Guy Fawkes Day

November 5th marks the anniversary of the Gunpowder Plot, a conspiracy to blow up the English Parliament and King James I in 1605. On that day, the king planned on opening Parliament.
The plot was intended to be the beginning of a great uprising of English Catholics, who were distressed by the increased severity of penal laws against the practice of their religion. The conspirators, who began plotting early in 1604, expanded their number to a point where secrecy was impossible.
They smuggled about 36 barrels of gunpowder, overlaid with iron bars and firewood, into a cellar under the House of Lords. The conspiracy was brought to light through a mysterious letter received by Lord Monteagle, on October 26, urging him not to attend Parliament on the opening day.

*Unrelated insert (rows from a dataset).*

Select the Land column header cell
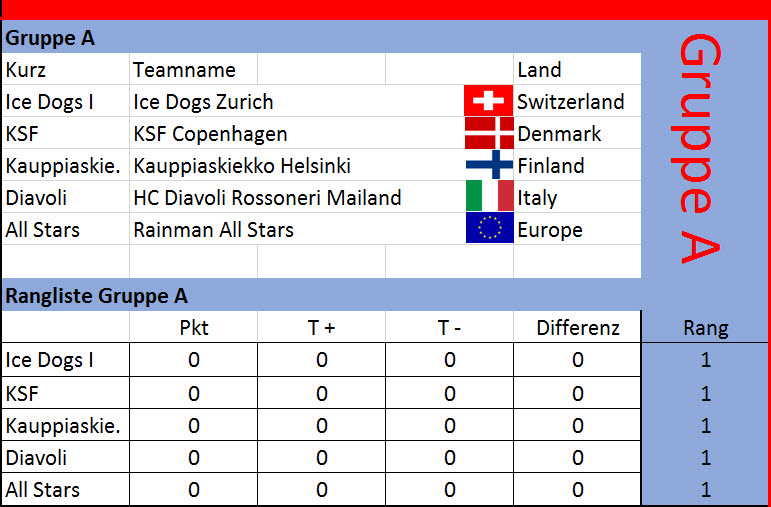771x507 pixels. pyautogui.click(x=577, y=69)
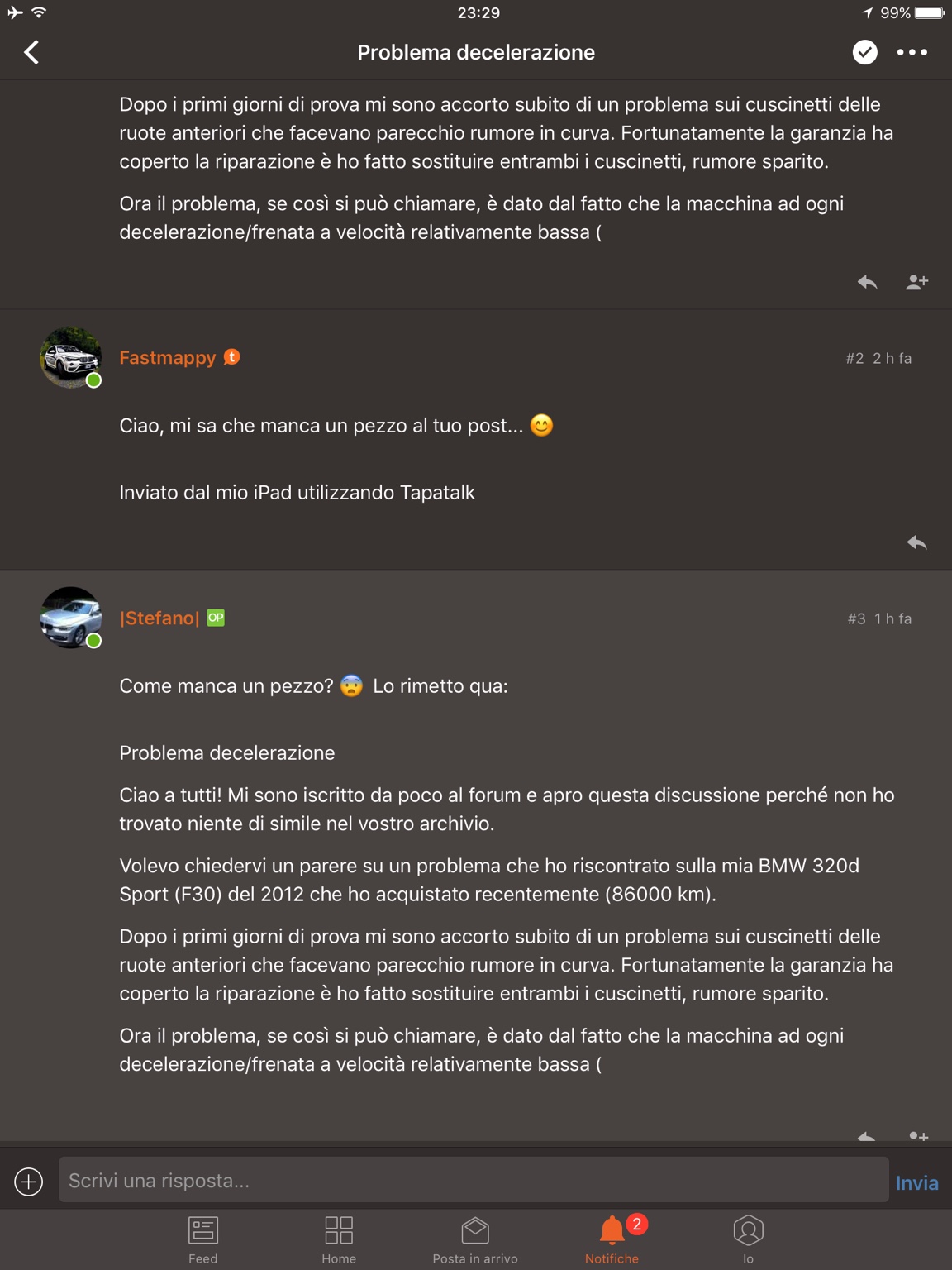Open the Notifiche bell tab
The width and height of the screenshot is (952, 1270).
[x=612, y=1239]
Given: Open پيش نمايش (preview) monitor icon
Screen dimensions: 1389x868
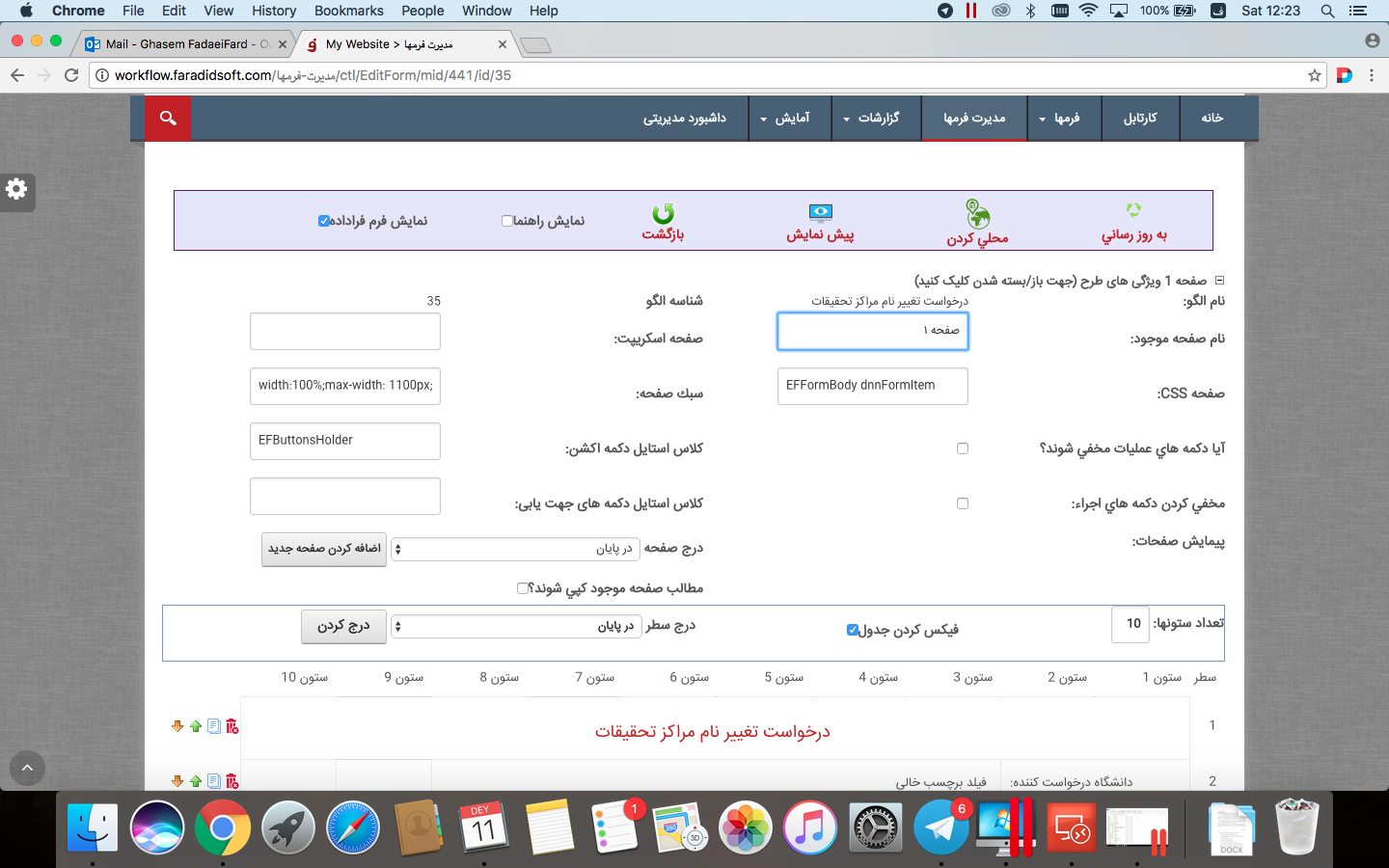Looking at the screenshot, I should pyautogui.click(x=820, y=212).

The First Earl of Salisbury, and others to whom the plot was made known, took steps leading to the discovery of the materials and the arrest of Fawkes as he entered the cellar. Other conspirators, overtaken in flight or seized afterward, were killed outright, imprisoned, or executed.
Among those executed was Father Henry Garnett, the superior of the English Jesuits, who was one of the leaders of the conspiracy. While the plot was the work of a relatively small number of men, it provoked hostility against all English Catholics and led to an increase in the harshness of laws against them. To this day, it is the law in Britain that a Roman Catholic can not hold the office of monarch. And the Queen (or King) is still Supreme Head of the Church of England.
Guy Fawkes Day, November 5, is still celebrated in England with fireworks and bonfires on which effigies of the conspirator are burned.